Ingrid Lakey is a founder of and active volunteer with Earth Quaker Action Team (EQAT), a grassroots organization working on a nonviolent direct action campaign at the intersection of environmental, economic, and racial justice. Ten years ago, she gave up a career in public radio to follow her leading to be a climate justice activist. Ingrid has been a trainer and facilitator for 25 years, leading workshops on anti-racism, diversity, team-building, non-violent direct action, and conflict. She is a lifelong Quaker who was raised in a household where activism and spirituality were intertwined. She is a member of Central Philadelphia Monthly Meeting.

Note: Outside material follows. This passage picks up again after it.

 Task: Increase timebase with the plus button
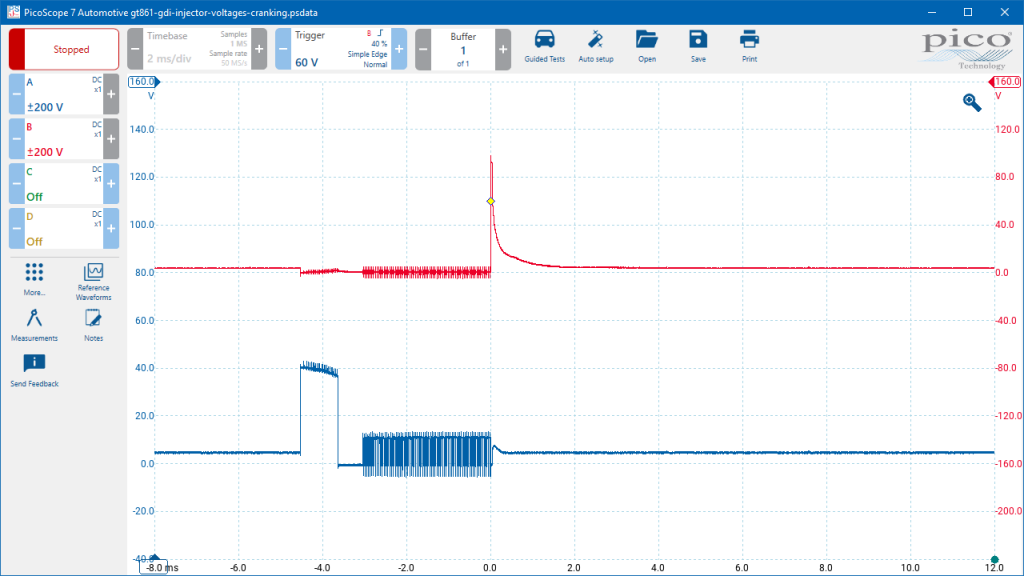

Daniel O. Snyder holds masters degrees from Earlham School of Religion and Boston University School of Theology, and a PhD in Clinical Psychology from Pacifica Graduate Institute. He has a private practice in pastoral psychotherapy in Black Mountain, NC, where he also offers spiritual direction for clergy. He is a member and former clerk of the Swannanoa Valley Friends Meeting (Quaker), a former peace studies teacher at Pendle Hill. Dan has also been a consultant and teacher for the “Common Light Meetingplace,” a Quaker-based initiative in spirituality and social change. He has been a Yearly Meeting lecturer (New York, Baltimore, and German Yearly Meetings) and is the author of the Pendle Hill pamphlet Quaker Witness as Sacrament (PHP #397). With a lifelong interest in exploring the intersection of personal and social transformation, Dan is a frequent lecturer, retreat, and workshop leader in and beyond the Quaker world. Visit www.danielosnyder.com to learn more about Dan.
José Santos Woss is the Legislative Manager for Criminal Justice and Election Integrity for Friends Committee on National Legislation (FCNL). He leads FCNL’s work on criminal justice reform, campaign finance reform (election integrity), and police militarization. He helps to lead the Interfaith Criminal Justice Coalition, an alliance of more than 40 national faith groups advocating to end mass incarceration. Before joining FCNL, José was the Policy Fellow for the American Friends Service Committee bringing Quaker values to a busy policy portfolio consisting of criminal justice reform, human rights, and peacebuilding research. His passion for racial justice led him to help lead a coalition advocating for the human rights of Dominicans of Haitian descent facing statelessness.